Director
Surabhi Sharma
Development support
Bidesia in Bambai is a story of music, migration and mobile phones. This film follows the plight of two ambitious singers in Mumbai who occupy extreme ends of the migrant worker's vibrant music scene, a taxi-driver chasing his first record deal and Kalpana, the star of the industry trying to get a break into Bollywood.
Long Synopsis
Bidesia is the one who leaves home.
Bambai is the Bhojpuri word for Mumbai. The Bhojpuri people belong to a region in North India that is amongst the most impoverished.
Most young men from the villages are absent, earning money elsewhere - making roads, constructing metros and building flyovers - in every city in the country. One in every four migrant in Mumbai is Bhojpuri. They bring with them their vibrant culture centered on music that is at times lyrical, often political and almost always bawdy.
My film is about music, migration and mobile phones.
Migration is the predominant theme in the music, and the mobile phone is a recurring motif. Mobile phones are also used to circulate the music. And it’s the only way to stay connected to the mothers and wives back home in the village.
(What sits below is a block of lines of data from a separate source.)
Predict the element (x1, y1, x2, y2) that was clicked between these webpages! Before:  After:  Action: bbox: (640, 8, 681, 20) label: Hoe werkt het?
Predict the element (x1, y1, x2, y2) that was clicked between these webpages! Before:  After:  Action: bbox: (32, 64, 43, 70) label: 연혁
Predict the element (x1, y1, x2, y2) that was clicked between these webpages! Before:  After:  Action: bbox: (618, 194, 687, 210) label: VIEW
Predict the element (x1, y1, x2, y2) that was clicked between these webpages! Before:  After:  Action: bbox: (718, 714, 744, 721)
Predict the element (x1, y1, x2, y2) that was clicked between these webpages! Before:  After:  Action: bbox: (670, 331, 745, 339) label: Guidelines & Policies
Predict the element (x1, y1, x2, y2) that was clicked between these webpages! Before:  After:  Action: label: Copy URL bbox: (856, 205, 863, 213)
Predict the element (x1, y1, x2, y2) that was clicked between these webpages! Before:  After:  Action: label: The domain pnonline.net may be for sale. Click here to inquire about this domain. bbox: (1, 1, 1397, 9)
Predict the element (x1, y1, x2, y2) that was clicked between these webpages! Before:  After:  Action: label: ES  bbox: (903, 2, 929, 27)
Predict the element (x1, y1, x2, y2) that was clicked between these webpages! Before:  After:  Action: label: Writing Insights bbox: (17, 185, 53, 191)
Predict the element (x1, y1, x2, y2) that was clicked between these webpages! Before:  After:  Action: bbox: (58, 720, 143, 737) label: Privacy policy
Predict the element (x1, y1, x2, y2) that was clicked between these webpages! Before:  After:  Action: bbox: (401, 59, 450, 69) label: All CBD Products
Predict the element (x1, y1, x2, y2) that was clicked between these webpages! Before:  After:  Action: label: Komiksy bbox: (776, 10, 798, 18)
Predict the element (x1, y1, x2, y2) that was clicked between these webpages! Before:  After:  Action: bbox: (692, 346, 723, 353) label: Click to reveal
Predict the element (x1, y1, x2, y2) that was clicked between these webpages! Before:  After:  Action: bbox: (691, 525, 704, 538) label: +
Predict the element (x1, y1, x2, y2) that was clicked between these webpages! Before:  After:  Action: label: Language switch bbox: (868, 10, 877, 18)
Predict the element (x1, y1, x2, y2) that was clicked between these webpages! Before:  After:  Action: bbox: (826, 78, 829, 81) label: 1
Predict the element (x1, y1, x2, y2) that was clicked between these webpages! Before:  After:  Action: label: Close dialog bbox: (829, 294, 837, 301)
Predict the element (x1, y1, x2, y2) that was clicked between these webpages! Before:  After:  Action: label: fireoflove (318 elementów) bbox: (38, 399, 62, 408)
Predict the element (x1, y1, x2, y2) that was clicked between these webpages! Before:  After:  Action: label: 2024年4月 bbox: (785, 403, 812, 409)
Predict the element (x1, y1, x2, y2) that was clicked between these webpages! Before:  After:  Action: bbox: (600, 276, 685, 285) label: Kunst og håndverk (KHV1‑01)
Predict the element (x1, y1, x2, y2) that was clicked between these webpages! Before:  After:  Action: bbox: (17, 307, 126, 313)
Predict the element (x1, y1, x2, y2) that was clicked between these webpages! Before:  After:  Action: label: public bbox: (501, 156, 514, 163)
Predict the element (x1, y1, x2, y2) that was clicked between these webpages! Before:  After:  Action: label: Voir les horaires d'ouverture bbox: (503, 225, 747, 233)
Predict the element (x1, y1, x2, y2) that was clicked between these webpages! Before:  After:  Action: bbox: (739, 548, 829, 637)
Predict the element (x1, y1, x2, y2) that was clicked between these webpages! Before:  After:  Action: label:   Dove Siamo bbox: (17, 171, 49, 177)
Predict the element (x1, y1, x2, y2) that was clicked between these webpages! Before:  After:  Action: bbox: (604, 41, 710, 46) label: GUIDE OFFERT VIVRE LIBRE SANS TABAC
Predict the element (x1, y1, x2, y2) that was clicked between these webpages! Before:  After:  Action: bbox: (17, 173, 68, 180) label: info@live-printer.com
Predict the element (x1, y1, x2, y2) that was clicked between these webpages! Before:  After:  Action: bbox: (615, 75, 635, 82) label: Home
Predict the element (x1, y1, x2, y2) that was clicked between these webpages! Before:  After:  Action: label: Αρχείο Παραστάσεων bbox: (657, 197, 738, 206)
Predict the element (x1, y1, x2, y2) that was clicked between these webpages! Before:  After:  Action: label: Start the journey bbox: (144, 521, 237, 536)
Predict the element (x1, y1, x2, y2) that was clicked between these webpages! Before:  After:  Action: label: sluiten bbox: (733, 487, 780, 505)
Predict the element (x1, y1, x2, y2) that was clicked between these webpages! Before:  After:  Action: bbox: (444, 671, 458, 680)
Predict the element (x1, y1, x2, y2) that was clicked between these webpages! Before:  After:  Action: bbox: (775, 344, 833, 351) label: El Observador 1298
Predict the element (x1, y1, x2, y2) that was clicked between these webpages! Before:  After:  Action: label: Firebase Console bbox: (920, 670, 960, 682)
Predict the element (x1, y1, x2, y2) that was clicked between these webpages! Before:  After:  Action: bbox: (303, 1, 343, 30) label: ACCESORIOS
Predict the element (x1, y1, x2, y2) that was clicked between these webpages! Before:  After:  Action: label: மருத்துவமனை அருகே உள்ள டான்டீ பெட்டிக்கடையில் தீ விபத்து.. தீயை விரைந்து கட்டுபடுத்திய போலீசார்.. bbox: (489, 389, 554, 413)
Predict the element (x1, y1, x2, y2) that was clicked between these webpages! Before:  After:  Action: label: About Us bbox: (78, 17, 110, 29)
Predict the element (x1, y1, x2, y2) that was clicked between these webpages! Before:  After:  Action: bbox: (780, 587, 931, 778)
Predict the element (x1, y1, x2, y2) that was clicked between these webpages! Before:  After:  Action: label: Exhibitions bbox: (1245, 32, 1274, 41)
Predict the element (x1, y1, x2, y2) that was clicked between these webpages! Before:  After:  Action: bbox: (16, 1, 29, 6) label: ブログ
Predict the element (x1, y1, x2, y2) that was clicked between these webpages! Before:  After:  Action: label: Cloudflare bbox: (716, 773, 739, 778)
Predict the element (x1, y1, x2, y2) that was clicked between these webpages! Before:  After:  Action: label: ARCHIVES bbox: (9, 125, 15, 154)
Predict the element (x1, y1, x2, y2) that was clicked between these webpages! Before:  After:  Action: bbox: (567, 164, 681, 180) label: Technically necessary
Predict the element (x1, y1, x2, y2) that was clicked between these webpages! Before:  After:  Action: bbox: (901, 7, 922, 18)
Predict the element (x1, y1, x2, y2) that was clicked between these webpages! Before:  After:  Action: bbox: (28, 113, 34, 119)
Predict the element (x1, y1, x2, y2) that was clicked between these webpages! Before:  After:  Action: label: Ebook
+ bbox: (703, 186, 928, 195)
This music is produced, distributed and consumed by the taxi drivers, sweat shop workers, courier boys and laundry men of the city.
The migrant workers are pushed to the crumbling edges of the city. Their homes are deemed illegal. They have no identity as workers. They are rendered invisible.
My film tracks two singers who occupy the two extreme ends of the music industry:
Pathak was a taxi driver who is trying to make it as a singer. Kalpana has been the reigning star of the industry for the past ten years. She is wildly popular. Her music blares through in taxis and autos, at construction sites and workshops. Their lives get linked because of the hyper drama of the city.